### [WHAT THE TASK ASKS]
Please copy, exactly as they appear below, the lines from the one containing "Task: Clear filters with the eraser button" through the one containing "Select the 2:11:00".

### [DATASET CONTENT]

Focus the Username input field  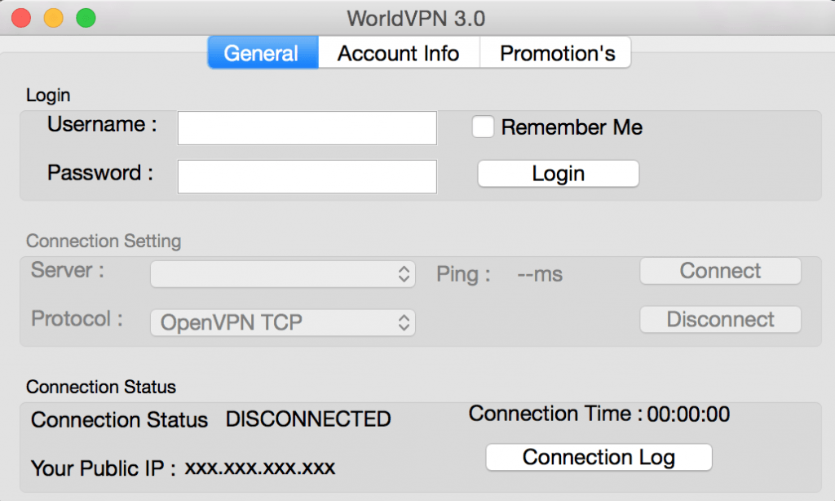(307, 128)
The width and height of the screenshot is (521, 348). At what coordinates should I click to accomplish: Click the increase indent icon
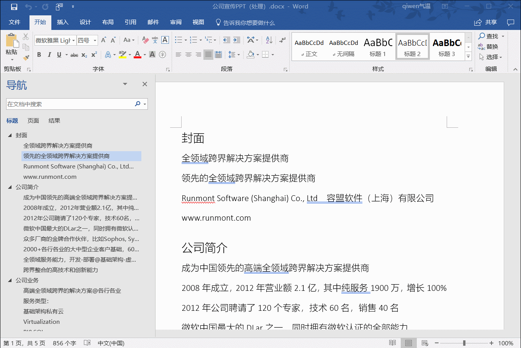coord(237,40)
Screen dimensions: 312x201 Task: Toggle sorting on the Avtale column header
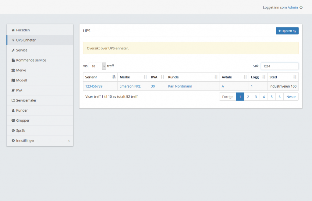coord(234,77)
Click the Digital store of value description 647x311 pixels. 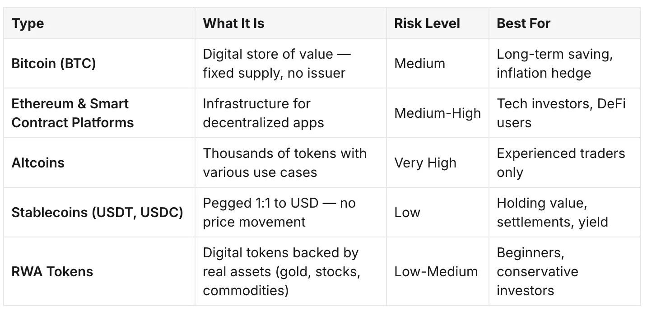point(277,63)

* * *

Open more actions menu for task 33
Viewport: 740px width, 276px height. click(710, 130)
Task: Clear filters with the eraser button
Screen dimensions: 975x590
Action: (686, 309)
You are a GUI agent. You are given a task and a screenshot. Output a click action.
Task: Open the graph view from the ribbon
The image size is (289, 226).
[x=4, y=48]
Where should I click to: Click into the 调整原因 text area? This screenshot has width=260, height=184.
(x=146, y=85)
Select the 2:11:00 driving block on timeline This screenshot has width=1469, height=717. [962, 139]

* * *

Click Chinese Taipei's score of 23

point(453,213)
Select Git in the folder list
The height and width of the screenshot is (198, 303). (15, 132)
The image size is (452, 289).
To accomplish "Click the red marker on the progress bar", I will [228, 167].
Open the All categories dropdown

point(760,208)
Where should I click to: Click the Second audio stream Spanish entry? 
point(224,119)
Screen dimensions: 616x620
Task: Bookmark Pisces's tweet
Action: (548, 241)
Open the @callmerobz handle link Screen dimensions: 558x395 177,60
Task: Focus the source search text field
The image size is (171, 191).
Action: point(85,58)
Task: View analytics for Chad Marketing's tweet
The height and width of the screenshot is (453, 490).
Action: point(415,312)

### [EXERCISE RESULT]
Task: Clear filters with the eraser button
Screen dimensions: 975x590
Action: (686, 309)
You are a GUI agent. You are given a task and a screenshot. Output a click action.
Task: Open the graph view from the ribbon
The image size is (289, 226).
[x=4, y=48]
Where should I click to: Click into the 调整原因 text area? This screenshot has width=260, height=184.
(x=146, y=85)
Select the 2:11:00 driving block on timeline This screenshot has width=1469, height=717. [962, 139]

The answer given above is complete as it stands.